TO DO:
In the records below, find the line holding "Select the Tt font size icon" and the line holding "Image resolution: width=700". Set down both, with every line between them, exactly.
━━ RECORDS FOR PROCESSING
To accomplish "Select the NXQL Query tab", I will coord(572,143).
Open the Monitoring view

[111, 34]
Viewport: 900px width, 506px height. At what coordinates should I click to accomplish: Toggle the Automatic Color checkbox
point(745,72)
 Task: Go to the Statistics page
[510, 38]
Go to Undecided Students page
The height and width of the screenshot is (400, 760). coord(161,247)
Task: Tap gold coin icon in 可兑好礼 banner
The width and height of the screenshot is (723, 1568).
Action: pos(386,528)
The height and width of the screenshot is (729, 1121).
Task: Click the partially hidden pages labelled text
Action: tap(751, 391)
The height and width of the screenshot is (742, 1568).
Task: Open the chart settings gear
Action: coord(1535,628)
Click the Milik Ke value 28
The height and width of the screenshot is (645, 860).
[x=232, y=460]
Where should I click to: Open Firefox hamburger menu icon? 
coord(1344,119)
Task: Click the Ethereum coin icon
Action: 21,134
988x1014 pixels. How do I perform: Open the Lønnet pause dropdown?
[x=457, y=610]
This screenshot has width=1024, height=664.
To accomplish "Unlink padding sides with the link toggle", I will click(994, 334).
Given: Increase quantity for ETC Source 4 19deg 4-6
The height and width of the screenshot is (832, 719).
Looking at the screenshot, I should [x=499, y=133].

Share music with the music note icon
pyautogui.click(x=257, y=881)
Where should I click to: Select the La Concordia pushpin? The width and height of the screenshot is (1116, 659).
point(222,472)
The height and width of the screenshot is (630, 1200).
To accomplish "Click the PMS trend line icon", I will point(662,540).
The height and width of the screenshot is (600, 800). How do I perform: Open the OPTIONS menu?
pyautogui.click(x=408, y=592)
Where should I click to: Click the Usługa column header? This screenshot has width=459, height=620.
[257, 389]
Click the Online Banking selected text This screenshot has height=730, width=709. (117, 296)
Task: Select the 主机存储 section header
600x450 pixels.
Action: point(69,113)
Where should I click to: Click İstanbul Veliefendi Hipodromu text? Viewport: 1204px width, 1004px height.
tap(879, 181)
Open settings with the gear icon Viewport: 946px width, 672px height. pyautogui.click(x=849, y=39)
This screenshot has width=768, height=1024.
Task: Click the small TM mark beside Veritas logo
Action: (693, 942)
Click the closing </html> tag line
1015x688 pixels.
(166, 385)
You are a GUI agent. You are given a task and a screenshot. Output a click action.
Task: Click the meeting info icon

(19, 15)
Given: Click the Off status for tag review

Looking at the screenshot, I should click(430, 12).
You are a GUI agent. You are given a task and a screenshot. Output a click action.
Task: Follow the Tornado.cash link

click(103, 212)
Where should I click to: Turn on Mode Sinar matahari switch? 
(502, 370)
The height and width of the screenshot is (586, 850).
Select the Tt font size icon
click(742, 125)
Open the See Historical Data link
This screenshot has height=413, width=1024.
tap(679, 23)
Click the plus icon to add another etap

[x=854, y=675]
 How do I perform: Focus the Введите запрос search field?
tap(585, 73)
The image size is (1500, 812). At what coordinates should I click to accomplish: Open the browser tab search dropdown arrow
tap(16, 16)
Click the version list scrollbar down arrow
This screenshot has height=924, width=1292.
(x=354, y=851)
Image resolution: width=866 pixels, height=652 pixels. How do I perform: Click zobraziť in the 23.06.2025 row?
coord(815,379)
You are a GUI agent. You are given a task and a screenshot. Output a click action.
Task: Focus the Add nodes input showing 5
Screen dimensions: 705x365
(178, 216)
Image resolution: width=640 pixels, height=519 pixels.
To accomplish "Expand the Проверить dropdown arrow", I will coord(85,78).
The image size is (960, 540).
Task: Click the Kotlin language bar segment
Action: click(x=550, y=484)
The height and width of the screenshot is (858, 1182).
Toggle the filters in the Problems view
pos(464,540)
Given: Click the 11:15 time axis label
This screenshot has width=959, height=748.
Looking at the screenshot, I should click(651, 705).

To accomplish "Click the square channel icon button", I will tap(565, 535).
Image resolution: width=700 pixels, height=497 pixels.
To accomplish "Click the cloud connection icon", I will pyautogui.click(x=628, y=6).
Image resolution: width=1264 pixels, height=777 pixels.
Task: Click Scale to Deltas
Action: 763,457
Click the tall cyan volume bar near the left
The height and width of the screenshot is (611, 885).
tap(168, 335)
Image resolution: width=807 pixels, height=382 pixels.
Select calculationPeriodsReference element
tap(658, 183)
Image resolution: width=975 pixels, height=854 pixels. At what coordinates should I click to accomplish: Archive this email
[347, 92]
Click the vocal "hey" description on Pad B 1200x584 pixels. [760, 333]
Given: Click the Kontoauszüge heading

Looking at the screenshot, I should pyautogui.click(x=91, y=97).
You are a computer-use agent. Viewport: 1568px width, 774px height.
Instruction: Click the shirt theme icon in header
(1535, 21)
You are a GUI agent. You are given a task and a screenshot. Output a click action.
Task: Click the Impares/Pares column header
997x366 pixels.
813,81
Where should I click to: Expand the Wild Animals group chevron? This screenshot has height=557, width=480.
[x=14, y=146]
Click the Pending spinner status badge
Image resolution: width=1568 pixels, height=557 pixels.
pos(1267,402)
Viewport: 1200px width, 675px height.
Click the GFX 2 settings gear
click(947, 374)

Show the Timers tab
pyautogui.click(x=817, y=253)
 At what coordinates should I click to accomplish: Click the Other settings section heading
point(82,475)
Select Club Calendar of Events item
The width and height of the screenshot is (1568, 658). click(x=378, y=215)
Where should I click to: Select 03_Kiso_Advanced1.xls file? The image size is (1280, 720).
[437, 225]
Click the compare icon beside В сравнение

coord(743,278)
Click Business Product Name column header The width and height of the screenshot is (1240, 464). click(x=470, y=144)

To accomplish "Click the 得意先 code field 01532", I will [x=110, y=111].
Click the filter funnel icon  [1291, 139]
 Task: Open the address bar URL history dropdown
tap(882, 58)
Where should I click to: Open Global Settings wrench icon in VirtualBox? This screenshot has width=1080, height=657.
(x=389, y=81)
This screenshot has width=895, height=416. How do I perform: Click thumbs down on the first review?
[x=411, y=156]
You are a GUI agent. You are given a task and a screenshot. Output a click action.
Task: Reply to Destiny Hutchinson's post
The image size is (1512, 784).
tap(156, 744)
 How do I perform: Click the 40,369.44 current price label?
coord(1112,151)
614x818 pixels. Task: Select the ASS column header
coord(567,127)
━━━━
SOLUTION:
Select the Tt font size icon
click(742, 125)
Open the See Historical Data link
This screenshot has height=413, width=1024.
tap(679, 23)
Click the plus icon to add another etap

[x=854, y=675]
 How do I perform: Focus the Введите запрос search field?
tap(585, 73)
The image size is (1500, 812). At what coordinates should I click to accomplish: Open the browser tab search dropdown arrow
tap(16, 16)
Click the version list scrollbar down arrow
This screenshot has height=924, width=1292.
(x=354, y=851)
Image resolution: width=866 pixels, height=652 pixels. How do I perform: Click zobraziť in the 23.06.2025 row?
coord(815,379)
You are a GUI agent. You are given a task and a screenshot. Output a click action.
Task: Focus the Add nodes input showing 5
Screen dimensions: 705x365
(178, 216)
Image resolution: width=640 pixels, height=519 pixels.
To accomplish "Expand the Проверить dropdown arrow", I will coord(85,78).
The image size is (960, 540).
Task: Click the Kotlin language bar segment
Action: click(x=550, y=484)
The height and width of the screenshot is (858, 1182).
Toggle the filters in the Problems view
pos(464,540)
Given: Click the 11:15 time axis label
This screenshot has width=959, height=748.
Looking at the screenshot, I should click(651, 705).

To accomplish "Click the square channel icon button", I will tap(565, 535).
Image resolution: width=700 pixels, height=497 pixels.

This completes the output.